The exercise -
Duplicate each of the following records line for line, without changing anything.

Given entries -

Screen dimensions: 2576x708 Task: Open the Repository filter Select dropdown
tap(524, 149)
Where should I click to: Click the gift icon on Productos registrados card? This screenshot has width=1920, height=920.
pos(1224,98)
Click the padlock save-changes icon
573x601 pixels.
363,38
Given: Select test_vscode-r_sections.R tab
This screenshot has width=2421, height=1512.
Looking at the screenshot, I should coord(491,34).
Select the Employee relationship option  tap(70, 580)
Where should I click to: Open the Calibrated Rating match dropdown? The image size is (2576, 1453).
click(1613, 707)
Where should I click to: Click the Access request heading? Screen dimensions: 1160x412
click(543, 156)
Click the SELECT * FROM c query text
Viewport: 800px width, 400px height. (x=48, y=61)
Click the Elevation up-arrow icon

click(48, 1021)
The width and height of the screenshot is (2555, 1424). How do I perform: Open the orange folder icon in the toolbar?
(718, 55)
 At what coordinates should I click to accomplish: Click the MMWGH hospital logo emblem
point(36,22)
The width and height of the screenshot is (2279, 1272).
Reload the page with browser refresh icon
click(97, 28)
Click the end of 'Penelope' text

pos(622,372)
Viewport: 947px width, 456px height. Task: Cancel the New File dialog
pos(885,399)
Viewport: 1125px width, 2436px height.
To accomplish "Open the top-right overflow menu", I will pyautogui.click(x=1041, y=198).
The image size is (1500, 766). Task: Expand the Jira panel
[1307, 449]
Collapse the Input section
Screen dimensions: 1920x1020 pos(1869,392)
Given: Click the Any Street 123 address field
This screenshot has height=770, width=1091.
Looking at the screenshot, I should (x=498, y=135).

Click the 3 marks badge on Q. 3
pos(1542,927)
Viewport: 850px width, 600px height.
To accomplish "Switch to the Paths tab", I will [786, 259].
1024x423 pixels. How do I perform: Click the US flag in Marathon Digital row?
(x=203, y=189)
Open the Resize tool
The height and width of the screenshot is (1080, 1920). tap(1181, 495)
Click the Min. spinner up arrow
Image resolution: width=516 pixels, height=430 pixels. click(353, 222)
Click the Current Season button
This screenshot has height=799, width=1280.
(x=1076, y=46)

Output of the task -
Screen dimensions: 2576x708 Task: Open the Repository filter Select dropdown
tap(524, 149)
Where should I click to: Click the gift icon on Productos registrados card? This screenshot has width=1920, height=920.
pos(1224,98)
Click the padlock save-changes icon
573x601 pixels.
363,38
Given: Select test_vscode-r_sections.R tab
This screenshot has width=2421, height=1512.
Looking at the screenshot, I should coord(491,34).
Select the Employee relationship option  tap(70, 580)
Where should I click to: Open the Calibrated Rating match dropdown? The image size is (2576, 1453).
click(1613, 707)
Where should I click to: Click the Access request heading? Screen dimensions: 1160x412
click(543, 156)
Click the SELECT * FROM c query text
Viewport: 800px width, 400px height. (x=48, y=61)
Click the Elevation up-arrow icon

click(48, 1021)
The width and height of the screenshot is (2555, 1424). How do I perform: Open the orange folder icon in the toolbar?
(718, 55)
 At what coordinates should I click to accomplish: Click the MMWGH hospital logo emblem
point(36,22)
The width and height of the screenshot is (2279, 1272).
Reload the page with browser refresh icon
click(97, 28)
Click the end of 'Penelope' text

pos(622,372)
Viewport: 947px width, 456px height. Task: Cancel the New File dialog
pos(885,399)
Viewport: 1125px width, 2436px height.
To accomplish "Open the top-right overflow menu", I will pyautogui.click(x=1041, y=198).
The image size is (1500, 766). Task: Expand the Jira panel
[1307, 449]
Collapse the Input section
Screen dimensions: 1920x1020 pos(1869,392)
Given: Click the Any Street 123 address field
This screenshot has height=770, width=1091.
Looking at the screenshot, I should (x=498, y=135).

Click the 3 marks badge on Q. 3
pos(1542,927)
Viewport: 850px width, 600px height.
To accomplish "Switch to the Paths tab", I will [786, 259].
1024x423 pixels. How do I perform: Click the US flag in Marathon Digital row?
(x=203, y=189)
Open the Resize tool
The height and width of the screenshot is (1080, 1920). tap(1181, 495)
Click the Min. spinner up arrow
Image resolution: width=516 pixels, height=430 pixels. click(353, 222)
Click the Current Season button
This screenshot has height=799, width=1280.
(x=1076, y=46)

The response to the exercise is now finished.